Thursday, August 12, 2010
Homecoming by Jason Garrett
Synopsis From Back Cover:
On a perfect autumn night in the coastal village of Wicker Bay, a young couple was attacked and a life was forever changed. When teenager Nickel Warren awoke she learned her boyfriend, Eric, had mysteriously vanished. Seemingly the only person on Bishop’s Island eager to find him, Nickel devoted her life to learning what happened to her first love on that tragic night. Though the years provided no clues or comfort, she never allowed herself to stop believing Eric was alive.
Now, after an eighteen year absence Eric Kade has resurfaced on Bishop’s Island under circumstances as unsettling as his disappearance. Though reunited, Nickel’s search for answers is sidelined by another horrific event more deeply connected to her childhood sweetheart than she can imagine. Living as a preacher, Eric has traveled the world for nearly two decades hunting demons in a sect named The Progeny. But a chilling prophecy has named him as a threat and turned his fellow hunters against him.
With a sense of urgency, Eric has come back to the island not to rekindle the past but to protect the home he loves from an oncoming war. Relying on the help of a rare group of locals, he builds a network of his own to defend the unknowing against a world he has come to know too well. As he works to prepare a haven, Eric will strengthen his bond with Nickel and introduce her to a world of miraculous events and unholy terror.
Since the summary provides a really good introduction to the book, it will allow me to really explore how I felt about the book and my growing awareness of how diverse Christian fiction is. I'm going to be honest, I'm still a little confused by what makes a book fall under the category of Christian fiction.

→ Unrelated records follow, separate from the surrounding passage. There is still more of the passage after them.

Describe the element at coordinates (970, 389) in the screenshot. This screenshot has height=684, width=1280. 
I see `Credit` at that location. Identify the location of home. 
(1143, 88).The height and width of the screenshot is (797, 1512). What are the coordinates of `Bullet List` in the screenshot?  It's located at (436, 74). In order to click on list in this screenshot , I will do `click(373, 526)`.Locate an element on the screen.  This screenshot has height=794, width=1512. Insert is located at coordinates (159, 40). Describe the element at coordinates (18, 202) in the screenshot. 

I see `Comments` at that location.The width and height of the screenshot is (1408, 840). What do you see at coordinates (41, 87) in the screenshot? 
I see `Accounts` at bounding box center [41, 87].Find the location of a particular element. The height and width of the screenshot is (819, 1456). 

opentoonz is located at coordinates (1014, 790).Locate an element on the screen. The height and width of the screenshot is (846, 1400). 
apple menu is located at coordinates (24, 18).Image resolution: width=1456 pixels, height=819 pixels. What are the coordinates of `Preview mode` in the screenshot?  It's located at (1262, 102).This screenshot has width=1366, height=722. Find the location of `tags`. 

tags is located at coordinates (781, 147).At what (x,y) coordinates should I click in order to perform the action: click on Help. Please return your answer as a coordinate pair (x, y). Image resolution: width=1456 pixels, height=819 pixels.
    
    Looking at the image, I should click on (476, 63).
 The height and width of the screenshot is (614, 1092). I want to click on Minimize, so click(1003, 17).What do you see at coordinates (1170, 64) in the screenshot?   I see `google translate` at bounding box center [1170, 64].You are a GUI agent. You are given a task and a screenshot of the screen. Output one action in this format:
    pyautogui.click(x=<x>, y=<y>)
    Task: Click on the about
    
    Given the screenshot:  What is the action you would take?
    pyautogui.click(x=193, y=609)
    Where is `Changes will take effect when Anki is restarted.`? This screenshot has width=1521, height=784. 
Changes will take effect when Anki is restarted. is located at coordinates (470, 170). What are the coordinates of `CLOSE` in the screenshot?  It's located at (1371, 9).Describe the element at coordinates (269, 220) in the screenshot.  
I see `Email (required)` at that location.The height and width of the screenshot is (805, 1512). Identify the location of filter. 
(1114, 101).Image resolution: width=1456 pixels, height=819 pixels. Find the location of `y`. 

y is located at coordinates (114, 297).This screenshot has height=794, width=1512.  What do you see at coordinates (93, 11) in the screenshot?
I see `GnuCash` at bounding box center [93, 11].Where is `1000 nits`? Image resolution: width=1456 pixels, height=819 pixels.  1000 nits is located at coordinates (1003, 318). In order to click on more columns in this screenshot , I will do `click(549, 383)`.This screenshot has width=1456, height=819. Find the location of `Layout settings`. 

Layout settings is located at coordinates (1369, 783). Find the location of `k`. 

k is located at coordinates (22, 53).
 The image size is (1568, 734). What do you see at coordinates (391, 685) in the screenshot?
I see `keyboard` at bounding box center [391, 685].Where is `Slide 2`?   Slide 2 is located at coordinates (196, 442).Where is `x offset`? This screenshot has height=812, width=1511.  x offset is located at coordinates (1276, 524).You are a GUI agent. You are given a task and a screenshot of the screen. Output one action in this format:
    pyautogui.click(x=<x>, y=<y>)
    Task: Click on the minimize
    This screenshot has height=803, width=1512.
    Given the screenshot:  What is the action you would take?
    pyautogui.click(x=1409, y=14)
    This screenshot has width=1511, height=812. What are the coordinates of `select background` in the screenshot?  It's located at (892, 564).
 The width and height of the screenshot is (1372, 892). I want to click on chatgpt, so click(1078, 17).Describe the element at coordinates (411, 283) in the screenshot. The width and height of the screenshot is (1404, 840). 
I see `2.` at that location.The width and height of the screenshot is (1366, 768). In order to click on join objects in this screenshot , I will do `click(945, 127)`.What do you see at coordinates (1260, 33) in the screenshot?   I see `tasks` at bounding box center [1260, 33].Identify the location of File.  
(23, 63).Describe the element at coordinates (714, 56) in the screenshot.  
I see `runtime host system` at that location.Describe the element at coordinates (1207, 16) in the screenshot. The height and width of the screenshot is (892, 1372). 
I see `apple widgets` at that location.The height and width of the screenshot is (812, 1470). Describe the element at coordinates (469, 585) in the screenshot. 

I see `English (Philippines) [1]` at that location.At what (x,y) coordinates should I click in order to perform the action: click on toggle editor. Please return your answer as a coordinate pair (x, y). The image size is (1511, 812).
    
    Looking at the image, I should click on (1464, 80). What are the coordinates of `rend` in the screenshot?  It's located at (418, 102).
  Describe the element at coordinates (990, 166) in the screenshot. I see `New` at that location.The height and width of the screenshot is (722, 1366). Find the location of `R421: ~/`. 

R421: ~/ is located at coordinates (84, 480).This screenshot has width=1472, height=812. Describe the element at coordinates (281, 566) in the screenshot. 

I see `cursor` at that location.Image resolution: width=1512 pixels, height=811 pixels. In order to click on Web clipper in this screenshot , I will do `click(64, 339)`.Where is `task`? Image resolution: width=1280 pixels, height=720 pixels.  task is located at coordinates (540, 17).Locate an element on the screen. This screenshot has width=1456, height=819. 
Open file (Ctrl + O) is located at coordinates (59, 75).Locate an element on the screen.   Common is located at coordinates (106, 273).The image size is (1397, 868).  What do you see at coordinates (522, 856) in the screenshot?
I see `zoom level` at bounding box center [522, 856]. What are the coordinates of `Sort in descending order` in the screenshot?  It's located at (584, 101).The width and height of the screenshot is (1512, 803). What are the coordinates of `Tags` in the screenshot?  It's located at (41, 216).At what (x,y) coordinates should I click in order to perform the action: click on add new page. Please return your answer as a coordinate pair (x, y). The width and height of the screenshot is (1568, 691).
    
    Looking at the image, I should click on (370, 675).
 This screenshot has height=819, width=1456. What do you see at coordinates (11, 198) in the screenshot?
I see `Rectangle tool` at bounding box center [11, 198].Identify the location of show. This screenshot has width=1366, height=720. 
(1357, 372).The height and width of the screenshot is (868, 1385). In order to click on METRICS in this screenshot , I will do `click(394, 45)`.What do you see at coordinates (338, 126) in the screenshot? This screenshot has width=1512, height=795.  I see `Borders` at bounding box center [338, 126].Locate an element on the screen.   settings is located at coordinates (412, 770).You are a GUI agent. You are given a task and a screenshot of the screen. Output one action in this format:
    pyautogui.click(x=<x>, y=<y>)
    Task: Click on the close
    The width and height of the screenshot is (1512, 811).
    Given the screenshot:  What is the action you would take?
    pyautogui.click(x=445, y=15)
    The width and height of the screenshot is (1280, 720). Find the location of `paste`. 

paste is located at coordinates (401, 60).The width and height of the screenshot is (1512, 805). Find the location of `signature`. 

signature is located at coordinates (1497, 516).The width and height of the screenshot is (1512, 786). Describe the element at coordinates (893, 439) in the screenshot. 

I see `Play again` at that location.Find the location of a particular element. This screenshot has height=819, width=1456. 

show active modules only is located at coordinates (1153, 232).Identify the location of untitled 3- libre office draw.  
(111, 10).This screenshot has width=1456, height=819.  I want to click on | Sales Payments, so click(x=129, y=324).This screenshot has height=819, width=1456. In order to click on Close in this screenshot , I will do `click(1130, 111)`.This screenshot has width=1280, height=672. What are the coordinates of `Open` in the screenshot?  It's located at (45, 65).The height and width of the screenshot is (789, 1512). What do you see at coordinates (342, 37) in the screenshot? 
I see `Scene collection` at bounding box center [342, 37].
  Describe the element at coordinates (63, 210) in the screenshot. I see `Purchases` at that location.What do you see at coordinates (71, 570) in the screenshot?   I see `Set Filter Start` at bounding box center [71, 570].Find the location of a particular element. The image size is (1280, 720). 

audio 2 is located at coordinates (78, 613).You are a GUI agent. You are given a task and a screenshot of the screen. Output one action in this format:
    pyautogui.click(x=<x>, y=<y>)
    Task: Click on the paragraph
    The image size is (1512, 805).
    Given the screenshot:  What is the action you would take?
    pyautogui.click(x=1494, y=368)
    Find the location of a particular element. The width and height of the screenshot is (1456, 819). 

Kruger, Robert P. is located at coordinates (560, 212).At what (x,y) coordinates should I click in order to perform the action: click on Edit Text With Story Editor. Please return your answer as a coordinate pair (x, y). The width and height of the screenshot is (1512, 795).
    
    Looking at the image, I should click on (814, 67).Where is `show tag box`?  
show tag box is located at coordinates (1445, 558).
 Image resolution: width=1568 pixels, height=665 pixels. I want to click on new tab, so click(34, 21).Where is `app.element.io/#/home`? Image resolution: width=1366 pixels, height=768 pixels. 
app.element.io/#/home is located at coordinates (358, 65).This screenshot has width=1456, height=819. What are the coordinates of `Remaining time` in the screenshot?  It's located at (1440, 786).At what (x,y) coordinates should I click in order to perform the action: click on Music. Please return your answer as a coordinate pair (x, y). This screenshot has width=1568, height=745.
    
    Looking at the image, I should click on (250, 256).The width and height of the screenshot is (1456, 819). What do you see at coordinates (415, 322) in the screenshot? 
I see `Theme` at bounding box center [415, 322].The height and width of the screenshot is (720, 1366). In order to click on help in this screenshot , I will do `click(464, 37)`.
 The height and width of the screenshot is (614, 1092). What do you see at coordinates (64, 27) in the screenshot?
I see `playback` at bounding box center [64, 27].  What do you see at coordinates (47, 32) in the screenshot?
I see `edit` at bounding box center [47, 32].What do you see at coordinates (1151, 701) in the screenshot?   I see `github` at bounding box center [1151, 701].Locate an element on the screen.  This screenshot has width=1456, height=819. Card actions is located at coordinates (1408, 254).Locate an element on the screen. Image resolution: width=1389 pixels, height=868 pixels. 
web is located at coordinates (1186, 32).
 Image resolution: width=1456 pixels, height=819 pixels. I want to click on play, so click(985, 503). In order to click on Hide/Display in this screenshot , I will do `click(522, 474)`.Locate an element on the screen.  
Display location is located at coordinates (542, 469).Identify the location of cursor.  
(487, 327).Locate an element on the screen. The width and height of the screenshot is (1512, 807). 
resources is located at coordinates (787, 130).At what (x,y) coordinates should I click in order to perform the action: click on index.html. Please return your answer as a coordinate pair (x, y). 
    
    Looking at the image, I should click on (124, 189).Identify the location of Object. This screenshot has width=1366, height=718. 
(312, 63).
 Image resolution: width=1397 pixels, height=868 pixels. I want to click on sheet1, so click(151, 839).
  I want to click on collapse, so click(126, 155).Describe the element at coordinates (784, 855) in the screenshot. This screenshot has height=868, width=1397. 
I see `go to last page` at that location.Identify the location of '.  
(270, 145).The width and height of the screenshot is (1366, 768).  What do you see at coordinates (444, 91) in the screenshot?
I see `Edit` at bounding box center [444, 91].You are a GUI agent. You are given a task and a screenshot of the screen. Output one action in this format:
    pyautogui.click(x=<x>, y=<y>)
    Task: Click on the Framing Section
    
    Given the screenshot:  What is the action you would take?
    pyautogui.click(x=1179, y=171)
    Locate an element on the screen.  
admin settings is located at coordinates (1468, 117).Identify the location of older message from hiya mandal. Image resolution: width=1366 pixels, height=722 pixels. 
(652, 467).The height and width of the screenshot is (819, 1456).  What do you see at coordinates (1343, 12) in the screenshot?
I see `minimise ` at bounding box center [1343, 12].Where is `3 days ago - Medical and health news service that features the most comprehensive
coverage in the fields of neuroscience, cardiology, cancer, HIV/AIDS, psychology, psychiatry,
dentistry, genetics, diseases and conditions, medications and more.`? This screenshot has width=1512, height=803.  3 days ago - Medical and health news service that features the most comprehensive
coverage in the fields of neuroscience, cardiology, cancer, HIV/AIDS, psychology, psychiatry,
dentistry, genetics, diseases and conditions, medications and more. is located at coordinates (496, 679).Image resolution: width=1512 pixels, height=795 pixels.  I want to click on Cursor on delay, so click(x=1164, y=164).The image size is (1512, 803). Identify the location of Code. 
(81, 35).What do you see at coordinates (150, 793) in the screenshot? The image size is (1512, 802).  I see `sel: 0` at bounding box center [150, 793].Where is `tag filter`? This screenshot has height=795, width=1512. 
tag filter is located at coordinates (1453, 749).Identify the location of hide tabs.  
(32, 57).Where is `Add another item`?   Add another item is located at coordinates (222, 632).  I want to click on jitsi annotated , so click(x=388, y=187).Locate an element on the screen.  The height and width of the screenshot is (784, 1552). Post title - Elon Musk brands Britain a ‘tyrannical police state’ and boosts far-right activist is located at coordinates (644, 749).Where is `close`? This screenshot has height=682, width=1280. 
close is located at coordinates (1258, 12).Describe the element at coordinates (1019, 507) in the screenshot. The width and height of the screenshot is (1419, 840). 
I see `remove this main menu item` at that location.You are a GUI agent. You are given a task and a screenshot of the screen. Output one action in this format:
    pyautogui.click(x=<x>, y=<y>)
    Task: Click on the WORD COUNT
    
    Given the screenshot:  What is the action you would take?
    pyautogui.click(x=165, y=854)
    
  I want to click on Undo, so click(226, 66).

The basic premise of the book is that there is a group of warriors who protect the world from demons, witches, and other such ilk. They come from a wide range of backgrounds but are all deeply devoted to the mission. Eric was one of the highest ranking members of the organization until the guy in charge claims to have a prophetic vision that reveals Eric will betray them and cause the death of another in the group. Eric flees for his life even though many in the group don't believe it and even help him out later on.
When he gets home he meets up with his ex girlfriend and despite the fact they are both keeping secrets from each other, they tentatively start off where things left off. The action quickly picks up (demonic not sexual) and before you know it Eric has a group of churchmen and laypeople around him who know the truth and are willing to help him out. Throughout the violence there is quite a bit dialogue about God's love and redemption, which is why, at least I assume it's the reason, this is considered to be Christian fiction.
And that comes to the crux of the question I have about this book, what makes something Christian? If it's just the fact that good Christian men, women, or churchmen fight evil and come out triumphantly because they have the strength of God on their side, then books like The Exorcist by William Peter Blatty and The Sentinel by Jeffrey Konvitz would have to be considered in the category. I'm not sure anyone is willing to do that though. Or does is rest solely in the intentions of the author, is it one of those situations that if the author or publisher say it's Christian fiction, then it is? Is it the fact that beneath the violence and demon hunting that God's love and faith in him is what allows the characters to fight the good fight? Is it simply that they two main characters never hook up sexually because Eric is now a pastor and sex outside of marriage is wrong?
This book left me more than a little curious about what defines the genre then I was about the book itself. Now don't get me wrong, I really enjoyed this book and hopefully will be able to read the next one in the series, since this one ends in such a way I'm left with a burning desire to understand why a character is behaving the way they are. So I'm going leave you by asking everyone a question, what in your opinions makes a book Christian fiction?